Normalmente, l’idrogeno verde e bianco si producono attraverso processi che coinvolgono l’uso di energia rinnovabile o nucleare.

Ma come si ottengono nello specifico questo tipo di carburanti? Nel primo caso, si sfrutta l’elettrolisi dell’acqua sfruttando fonti alternative, come l’eolico o il solare, senza emettere alcun tipo di emissione.

Nel secondo caso invece, si usa come strategia la gassificazione del metano, con cattura e stoccaggio di carbonio (CCS) per evitare che si disperda nell’atmosfera.

Il problema è che entrambi i metodi potrebbero risultare parecchio costosi, sia in termini energetici che economici. Ed è per questo che la startup veneta sta adesso pensando a delle alternative più fattibili per ottenere entrambi i tipi di carburante.

Membrane fotosintetiche artificiali

Enphos è una giovane azienda, con sede a Verona, che si avvale anche di varie collaborazioni scientifiche con l’Università di Padova, Trieste e Trento.

La soluzione di Enphos punta a entrambi i fronti, al fine di ottenere H2 in modo più conveniente utilizzando un approccio innovativo.

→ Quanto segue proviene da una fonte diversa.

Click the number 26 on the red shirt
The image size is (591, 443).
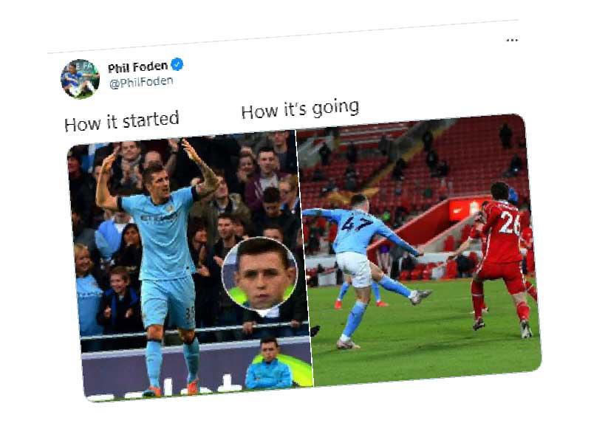point(510,223)
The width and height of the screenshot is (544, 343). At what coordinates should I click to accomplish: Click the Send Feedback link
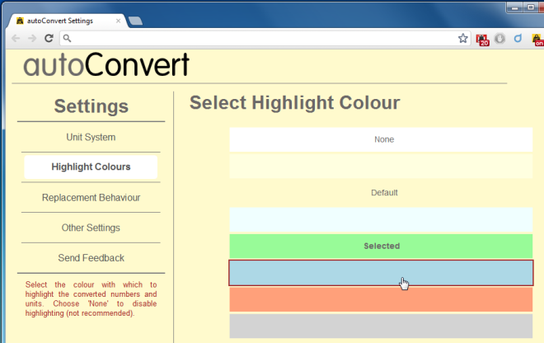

L’azienda, nel caso del combustibile bianco, sta pensando di utilizzare delle membrane fotosintetiche artificiali che riescono a durare piuttosto a lunga e dunque assicurano una resistenza e una sostenibilità maggiore rispetto ad altri metodi testati in precedenza.

Compatibile anche con il fotovoltaico

L’idrogeno prodotto in questo modo viene infatti separato dall’ossigeno e mescolato a CO2 per poter essere mantenuto allo stato liquido, come spiega Luigi Migliorini, fondatore dell’azienda, senza però rilasciare alcuna quantità di anidride carbonica nell’atmosfera. 

Un altro vantaggio di tali membrane è che possono essere compatibili anche con il fotovoltaico. Si possono infatti posizionare sopra ai classici pannelli solari per produrre, allo stesso tempo, sia energia green che idrogeno bianco tramite la fotosintesi.

E per l’idrogeno verde?

E per l’idrogeno verde? In questo caso Enphos sta realizzando appositamente degli elettrolizzatori e delle batterie che potrebbero essere fondamentali per immagazzinare l’elettricità prodotta in eccesso dagli impianti sostenibili.

Alcuni di questi progetti sfruttano la tecnologia PEM (Proton Exchange Membrane) per assicurare la massima efficienza, e rientrano in quelle che sono le ambizioni generali della startup: supportare maggiormente l’innovazione per i futuri cambiamenti che l’Italia dovrà affrontare.